One morning over breakfast, New Zealander Maurice Bennett eyed the lightly browned rectangle of grilled bread just before he took a chomp out of it. He was reminded of a work by New York artist Chuck Close.
"Ha, that picture could have been done in toast," the former grocery store owner said. The next thing he knew, he'd created a giant toasted portrait of Close.
Since that grilled phenomenon in 1998, Bennett has cooked up other portraits in toast, including the Mona Lisa (2001), which is made of 2,124 slices of toast; and Elvis Presley (2002), made of 3,525 slices of cocktail toast. One of the enduring monuments Bennett has produced is the 1999 giant billboard of former Wellington Mayor Mark Blumsky, made from 2,724 slices of toast.
Bennett's earlier works were done on a two-slice toaster. Several thousand slices later, Bennett moved his studio into a nearby Wellington bread factory, where he uses commercial ovens to toast up to 90 slices of toast at a time.
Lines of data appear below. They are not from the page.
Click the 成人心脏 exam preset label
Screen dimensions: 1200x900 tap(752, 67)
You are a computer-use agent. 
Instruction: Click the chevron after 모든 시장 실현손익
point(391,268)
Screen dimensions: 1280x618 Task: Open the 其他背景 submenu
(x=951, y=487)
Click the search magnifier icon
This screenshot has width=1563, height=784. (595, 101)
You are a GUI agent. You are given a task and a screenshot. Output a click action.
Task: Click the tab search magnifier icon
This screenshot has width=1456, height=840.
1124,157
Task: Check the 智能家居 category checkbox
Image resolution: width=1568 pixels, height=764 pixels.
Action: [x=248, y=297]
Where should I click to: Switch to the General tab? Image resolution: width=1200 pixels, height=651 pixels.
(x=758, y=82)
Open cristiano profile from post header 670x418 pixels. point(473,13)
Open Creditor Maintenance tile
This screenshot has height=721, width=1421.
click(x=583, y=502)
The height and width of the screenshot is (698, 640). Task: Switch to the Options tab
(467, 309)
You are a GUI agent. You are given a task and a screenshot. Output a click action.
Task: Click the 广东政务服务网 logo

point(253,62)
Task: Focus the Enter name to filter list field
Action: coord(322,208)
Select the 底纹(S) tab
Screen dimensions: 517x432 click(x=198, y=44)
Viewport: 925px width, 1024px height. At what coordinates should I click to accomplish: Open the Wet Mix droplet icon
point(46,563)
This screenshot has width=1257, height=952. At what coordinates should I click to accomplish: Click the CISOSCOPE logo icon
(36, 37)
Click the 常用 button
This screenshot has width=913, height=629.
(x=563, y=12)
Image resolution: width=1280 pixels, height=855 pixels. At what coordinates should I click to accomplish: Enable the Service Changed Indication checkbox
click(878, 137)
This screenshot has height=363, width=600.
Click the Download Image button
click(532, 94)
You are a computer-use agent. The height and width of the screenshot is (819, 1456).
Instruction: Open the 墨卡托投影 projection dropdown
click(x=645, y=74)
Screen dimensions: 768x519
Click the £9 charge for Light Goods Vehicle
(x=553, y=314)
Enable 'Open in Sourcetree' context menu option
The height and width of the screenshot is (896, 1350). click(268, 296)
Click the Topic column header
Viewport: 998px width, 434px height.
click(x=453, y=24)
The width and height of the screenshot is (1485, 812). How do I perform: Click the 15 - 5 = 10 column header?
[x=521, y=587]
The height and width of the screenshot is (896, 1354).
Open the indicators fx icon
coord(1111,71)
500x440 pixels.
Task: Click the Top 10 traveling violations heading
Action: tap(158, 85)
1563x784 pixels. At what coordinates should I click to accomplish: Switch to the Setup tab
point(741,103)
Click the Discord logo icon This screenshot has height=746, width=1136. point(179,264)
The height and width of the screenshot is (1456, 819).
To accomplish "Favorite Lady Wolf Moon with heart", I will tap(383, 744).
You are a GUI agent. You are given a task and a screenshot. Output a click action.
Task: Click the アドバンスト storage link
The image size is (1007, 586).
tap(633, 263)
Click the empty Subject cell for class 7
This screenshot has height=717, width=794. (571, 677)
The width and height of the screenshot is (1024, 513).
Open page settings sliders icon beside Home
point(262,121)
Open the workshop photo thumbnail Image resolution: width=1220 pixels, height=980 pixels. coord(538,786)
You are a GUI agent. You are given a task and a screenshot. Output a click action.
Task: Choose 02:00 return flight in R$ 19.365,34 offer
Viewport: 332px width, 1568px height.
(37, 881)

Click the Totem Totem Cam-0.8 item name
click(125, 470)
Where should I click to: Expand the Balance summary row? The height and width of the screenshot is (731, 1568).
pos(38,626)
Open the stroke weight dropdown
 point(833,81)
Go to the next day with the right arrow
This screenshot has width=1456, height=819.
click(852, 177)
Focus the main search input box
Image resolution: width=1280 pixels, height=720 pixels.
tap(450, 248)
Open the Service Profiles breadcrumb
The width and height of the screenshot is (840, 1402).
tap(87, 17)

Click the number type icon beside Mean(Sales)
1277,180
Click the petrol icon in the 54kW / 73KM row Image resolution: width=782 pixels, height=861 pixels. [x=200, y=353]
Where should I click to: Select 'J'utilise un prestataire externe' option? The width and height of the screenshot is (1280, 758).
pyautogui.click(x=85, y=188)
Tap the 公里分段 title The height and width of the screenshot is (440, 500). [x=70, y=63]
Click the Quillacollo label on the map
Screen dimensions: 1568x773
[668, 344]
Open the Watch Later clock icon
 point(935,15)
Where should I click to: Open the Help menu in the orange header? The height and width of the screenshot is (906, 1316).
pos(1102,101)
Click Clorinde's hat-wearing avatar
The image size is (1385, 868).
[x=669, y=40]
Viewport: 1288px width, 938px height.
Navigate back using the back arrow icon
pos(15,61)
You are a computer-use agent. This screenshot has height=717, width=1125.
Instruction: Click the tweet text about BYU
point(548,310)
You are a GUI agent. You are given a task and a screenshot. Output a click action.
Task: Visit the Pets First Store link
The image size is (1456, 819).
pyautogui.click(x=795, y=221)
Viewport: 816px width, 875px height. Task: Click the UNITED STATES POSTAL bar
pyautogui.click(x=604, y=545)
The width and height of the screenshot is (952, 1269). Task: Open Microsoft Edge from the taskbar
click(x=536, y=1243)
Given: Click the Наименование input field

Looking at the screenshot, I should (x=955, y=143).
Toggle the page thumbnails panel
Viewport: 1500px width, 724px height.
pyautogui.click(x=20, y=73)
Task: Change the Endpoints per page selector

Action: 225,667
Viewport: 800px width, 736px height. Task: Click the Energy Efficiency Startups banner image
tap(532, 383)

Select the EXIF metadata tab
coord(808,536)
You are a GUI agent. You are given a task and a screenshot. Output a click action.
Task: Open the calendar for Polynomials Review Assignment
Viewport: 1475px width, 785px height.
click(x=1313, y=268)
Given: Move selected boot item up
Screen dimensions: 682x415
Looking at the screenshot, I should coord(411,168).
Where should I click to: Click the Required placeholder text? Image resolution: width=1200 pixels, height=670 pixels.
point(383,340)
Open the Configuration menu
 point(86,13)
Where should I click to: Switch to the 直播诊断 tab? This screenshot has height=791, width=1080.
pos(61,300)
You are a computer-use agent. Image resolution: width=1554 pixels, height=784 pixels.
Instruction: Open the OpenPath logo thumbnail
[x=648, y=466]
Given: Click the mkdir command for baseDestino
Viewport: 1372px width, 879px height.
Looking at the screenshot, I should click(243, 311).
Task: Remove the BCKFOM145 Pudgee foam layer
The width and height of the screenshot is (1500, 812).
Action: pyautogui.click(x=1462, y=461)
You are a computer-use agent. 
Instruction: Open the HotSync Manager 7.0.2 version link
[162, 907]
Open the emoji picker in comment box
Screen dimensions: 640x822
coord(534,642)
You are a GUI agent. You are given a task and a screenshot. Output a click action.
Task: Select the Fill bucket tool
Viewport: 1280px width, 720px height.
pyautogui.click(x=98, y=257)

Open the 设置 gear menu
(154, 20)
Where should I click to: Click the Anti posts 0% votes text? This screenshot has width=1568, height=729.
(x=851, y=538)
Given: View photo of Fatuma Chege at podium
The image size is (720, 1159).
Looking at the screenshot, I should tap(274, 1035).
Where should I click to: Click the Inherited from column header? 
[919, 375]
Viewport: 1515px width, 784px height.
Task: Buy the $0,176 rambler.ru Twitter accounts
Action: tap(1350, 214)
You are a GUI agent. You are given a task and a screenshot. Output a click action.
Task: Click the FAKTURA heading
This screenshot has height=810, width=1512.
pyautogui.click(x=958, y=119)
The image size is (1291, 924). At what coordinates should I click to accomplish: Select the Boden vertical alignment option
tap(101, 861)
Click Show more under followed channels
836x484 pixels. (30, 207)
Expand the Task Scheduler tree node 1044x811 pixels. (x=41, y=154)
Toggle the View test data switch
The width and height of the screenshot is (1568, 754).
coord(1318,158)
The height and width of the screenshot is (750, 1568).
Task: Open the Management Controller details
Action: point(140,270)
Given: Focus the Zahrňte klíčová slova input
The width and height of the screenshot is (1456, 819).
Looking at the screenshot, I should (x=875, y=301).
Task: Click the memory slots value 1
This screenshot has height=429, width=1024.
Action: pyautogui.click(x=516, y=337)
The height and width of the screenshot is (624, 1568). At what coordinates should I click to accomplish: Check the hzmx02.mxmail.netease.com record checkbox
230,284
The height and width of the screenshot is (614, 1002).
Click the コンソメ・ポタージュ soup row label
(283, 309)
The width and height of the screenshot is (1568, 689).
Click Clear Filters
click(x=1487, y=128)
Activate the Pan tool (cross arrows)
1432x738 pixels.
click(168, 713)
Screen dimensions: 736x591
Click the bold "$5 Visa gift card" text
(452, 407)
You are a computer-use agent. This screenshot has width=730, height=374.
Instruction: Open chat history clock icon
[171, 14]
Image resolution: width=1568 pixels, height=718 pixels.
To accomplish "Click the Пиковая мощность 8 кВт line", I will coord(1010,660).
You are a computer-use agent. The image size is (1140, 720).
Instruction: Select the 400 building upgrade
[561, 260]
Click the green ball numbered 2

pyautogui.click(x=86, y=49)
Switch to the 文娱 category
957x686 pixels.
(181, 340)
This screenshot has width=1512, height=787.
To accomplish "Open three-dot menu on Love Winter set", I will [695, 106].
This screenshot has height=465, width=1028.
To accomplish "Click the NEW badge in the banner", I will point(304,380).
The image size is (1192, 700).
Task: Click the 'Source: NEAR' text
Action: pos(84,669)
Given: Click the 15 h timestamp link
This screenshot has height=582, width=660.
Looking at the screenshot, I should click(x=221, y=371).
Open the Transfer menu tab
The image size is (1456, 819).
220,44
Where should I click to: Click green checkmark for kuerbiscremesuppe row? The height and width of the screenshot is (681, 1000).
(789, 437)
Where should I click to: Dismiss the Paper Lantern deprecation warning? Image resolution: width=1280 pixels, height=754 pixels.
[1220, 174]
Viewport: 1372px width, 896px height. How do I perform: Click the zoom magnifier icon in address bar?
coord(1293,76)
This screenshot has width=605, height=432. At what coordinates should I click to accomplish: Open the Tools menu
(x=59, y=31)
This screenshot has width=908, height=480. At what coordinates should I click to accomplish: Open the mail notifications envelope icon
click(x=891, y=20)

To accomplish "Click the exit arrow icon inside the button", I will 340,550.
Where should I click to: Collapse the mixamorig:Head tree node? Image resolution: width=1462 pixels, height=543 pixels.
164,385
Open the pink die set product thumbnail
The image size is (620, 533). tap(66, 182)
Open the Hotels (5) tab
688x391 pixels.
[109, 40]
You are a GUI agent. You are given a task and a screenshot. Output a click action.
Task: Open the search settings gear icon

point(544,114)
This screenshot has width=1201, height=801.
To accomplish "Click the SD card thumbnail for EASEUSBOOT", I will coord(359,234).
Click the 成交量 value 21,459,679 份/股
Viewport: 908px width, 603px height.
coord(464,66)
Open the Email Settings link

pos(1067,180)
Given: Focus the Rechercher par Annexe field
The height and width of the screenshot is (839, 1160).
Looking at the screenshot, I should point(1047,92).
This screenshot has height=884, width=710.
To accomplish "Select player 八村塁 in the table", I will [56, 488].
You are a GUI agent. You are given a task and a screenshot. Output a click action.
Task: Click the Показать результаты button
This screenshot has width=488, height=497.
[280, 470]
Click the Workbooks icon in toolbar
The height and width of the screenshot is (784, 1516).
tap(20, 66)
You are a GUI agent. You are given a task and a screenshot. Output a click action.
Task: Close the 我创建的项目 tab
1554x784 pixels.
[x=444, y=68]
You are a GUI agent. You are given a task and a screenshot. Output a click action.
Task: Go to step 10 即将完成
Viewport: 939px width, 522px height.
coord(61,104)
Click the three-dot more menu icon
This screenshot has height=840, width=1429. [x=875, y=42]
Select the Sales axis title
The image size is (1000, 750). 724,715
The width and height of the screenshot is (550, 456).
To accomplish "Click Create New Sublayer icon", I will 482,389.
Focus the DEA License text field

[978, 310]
"The portraits require many thousands of slices of bread, toasted to different tones to create skin highlights and shadow," he explains. To keep his works from disintegrating - or being pecked apart by birds - each piece of toast is soaked in polyurethane.
Food in art has been around since cavemen started drawing on walls. But artists working closely with edibles took off with 16th-century artist Giuseppe Arcimboldo, who produced painted portraits substituting onions for eyes, and a squash or a carrot for a nose.
Daniel Spoerri, the fluxus artist, made art history by displaying his guests' leftovers in his Chelsea Hotel apartment in the 1960s, titling them "trap," or "snare" paintings.
Still lifes of food are as old as the paintbrush, and Andy Warhol and other pop artists like Wayne Thibaud turned to subjects like cans of Campbell's soup, Coca-Cola, ice cream cones, and diner-counter slices of pie.
Allan Kaprow, the king of American Happenings, offered the world "Eat," a labyrinth where visitors munch on radishes, onions, and scallions. Contemporary French artist Nicholas Floch has made a living spelling out words in salt and tomato plants in Brittany, France.
Bennett worked in canvas many years ago, but gave up traditional media for something with more bite in 1988 at the Wellington Fringe Festival, with an installation of charred found objects, including a stack of burnt toast, and a roasted woolen jacket entitled "Burning Desire."
"Just as an artist takes a blank canvas and with the use of paints creates an image," he explains, "I took objects, and using flames as my paintbrush, I created works of art."